ACTIVITY. A faithful copy of the whole listing is required.

........

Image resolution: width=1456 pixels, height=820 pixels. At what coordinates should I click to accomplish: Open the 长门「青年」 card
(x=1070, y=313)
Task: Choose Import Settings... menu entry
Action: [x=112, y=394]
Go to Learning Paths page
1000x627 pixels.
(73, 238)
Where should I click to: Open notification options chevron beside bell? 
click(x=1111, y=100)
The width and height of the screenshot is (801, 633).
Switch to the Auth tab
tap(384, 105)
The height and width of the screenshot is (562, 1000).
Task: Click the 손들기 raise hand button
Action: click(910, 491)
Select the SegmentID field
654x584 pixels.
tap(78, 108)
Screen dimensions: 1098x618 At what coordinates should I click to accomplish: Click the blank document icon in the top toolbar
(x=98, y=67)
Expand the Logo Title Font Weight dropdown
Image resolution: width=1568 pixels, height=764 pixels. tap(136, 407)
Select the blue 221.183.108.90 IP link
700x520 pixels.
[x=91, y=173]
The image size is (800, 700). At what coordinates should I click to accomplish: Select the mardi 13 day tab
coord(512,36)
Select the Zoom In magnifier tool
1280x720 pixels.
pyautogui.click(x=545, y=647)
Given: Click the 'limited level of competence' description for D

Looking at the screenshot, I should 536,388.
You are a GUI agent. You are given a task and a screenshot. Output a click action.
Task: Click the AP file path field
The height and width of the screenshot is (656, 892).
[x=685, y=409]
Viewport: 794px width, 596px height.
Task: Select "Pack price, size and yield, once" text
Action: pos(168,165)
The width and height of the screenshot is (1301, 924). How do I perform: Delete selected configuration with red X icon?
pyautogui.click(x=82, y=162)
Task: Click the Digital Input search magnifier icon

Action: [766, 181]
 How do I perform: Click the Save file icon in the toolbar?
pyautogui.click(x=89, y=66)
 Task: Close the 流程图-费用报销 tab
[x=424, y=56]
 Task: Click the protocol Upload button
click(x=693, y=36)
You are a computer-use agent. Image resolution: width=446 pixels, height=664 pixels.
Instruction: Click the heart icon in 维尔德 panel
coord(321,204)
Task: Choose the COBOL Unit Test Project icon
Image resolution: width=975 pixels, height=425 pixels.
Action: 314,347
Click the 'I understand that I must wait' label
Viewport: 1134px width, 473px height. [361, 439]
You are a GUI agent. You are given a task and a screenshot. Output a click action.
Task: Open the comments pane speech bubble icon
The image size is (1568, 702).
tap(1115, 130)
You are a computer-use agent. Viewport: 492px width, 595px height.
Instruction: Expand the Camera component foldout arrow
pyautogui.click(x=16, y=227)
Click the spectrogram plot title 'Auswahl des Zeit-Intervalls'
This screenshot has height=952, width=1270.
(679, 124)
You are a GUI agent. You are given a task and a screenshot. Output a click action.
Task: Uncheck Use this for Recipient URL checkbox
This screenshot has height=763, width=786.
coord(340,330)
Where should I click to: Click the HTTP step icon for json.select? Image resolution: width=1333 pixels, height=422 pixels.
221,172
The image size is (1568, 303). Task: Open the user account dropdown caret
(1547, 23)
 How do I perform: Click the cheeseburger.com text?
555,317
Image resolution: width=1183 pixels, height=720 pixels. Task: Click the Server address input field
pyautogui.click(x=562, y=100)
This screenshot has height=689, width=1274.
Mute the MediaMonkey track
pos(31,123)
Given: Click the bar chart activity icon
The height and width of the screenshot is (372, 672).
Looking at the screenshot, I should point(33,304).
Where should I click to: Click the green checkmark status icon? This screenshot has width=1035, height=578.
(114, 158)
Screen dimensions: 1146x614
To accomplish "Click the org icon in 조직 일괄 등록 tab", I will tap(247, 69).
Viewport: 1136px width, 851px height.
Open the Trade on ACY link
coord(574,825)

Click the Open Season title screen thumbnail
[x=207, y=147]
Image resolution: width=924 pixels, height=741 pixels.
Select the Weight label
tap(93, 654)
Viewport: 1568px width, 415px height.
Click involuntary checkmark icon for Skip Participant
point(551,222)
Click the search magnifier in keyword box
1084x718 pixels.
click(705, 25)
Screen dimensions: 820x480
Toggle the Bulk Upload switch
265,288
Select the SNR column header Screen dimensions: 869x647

........

OUTPUT FOR THIS EXERCISE.
Image resolution: width=1456 pixels, height=820 pixels. At what coordinates should I click to accomplish: Open the 长门「青年」 card
(x=1070, y=313)
Task: Choose Import Settings... menu entry
Action: [x=112, y=394]
Go to Learning Paths page
1000x627 pixels.
(73, 238)
Where should I click to: Open notification options chevron beside bell? 
click(x=1111, y=100)
The width and height of the screenshot is (801, 633).
Switch to the Auth tab
tap(384, 105)
The height and width of the screenshot is (562, 1000).
Task: Click the 손들기 raise hand button
Action: click(910, 491)
Select the SegmentID field
654x584 pixels.
tap(78, 108)
Screen dimensions: 1098x618 At what coordinates should I click to accomplish: Click the blank document icon in the top toolbar
(x=98, y=67)
Expand the Logo Title Font Weight dropdown
Image resolution: width=1568 pixels, height=764 pixels. tap(136, 407)
Select the blue 221.183.108.90 IP link
700x520 pixels.
[x=91, y=173]
The image size is (800, 700). At what coordinates should I click to accomplish: Select the mardi 13 day tab
coord(512,36)
Select the Zoom In magnifier tool
1280x720 pixels.
pyautogui.click(x=545, y=647)
Given: Click the 'limited level of competence' description for D

Looking at the screenshot, I should 536,388.
You are a GUI agent. You are given a task and a screenshot. Output a click action.
Task: Click the AP file path field
The height and width of the screenshot is (656, 892).
[x=685, y=409]
Viewport: 794px width, 596px height.
Task: Select "Pack price, size and yield, once" text
Action: pos(168,165)
The width and height of the screenshot is (1301, 924). How do I perform: Delete selected configuration with red X icon?
pyautogui.click(x=82, y=162)
Task: Click the Digital Input search magnifier icon

Action: [766, 181]
 How do I perform: Click the Save file icon in the toolbar?
pyautogui.click(x=89, y=66)
 Task: Close the 流程图-费用报销 tab
[x=424, y=56]
 Task: Click the protocol Upload button
click(x=693, y=36)
You are a computer-use agent. Image resolution: width=446 pixels, height=664 pixels.
Instruction: Click the heart icon in 维尔德 panel
coord(321,204)
Task: Choose the COBOL Unit Test Project icon
Image resolution: width=975 pixels, height=425 pixels.
Action: 314,347
Click the 'I understand that I must wait' label
Viewport: 1134px width, 473px height. [361, 439]
You are a GUI agent. You are given a task and a screenshot. Output a click action.
Task: Open the comments pane speech bubble icon
The image size is (1568, 702).
tap(1115, 130)
You are a computer-use agent. Viewport: 492px width, 595px height.
Instruction: Expand the Camera component foldout arrow
pyautogui.click(x=16, y=227)
Click the spectrogram plot title 'Auswahl des Zeit-Intervalls'
This screenshot has height=952, width=1270.
(679, 124)
You are a GUI agent. You are given a task and a screenshot. Output a click action.
Task: Uncheck Use this for Recipient URL checkbox
This screenshot has height=763, width=786.
coord(340,330)
Where should I click to: Click the HTTP step icon for json.select? Image resolution: width=1333 pixels, height=422 pixels.
221,172
The image size is (1568, 303). Task: Open the user account dropdown caret
(1547, 23)
 How do I perform: Click the cheeseburger.com text?
555,317
Image resolution: width=1183 pixels, height=720 pixels. Task: Click the Server address input field
pyautogui.click(x=562, y=100)
This screenshot has height=689, width=1274.
Mute the MediaMonkey track
pos(31,123)
Given: Click the bar chart activity icon
The height and width of the screenshot is (372, 672).
Looking at the screenshot, I should point(33,304).
Where should I click to: Click the green checkmark status icon? This screenshot has width=1035, height=578.
(114, 158)
Screen dimensions: 1146x614
To accomplish "Click the org icon in 조직 일괄 등록 tab", I will tap(247, 69).
Viewport: 1136px width, 851px height.
Open the Trade on ACY link
coord(574,825)

Click the Open Season title screen thumbnail
[x=207, y=147]
Image resolution: width=924 pixels, height=741 pixels.
Select the Weight label
tap(93, 654)
Viewport: 1568px width, 415px height.
Click involuntary checkmark icon for Skip Participant
point(551,222)
Click the search magnifier in keyword box
1084x718 pixels.
click(705, 25)
Screen dimensions: 820x480
Toggle the Bulk Upload switch
265,288
Select the SNR column header Screen dimensions: 869x647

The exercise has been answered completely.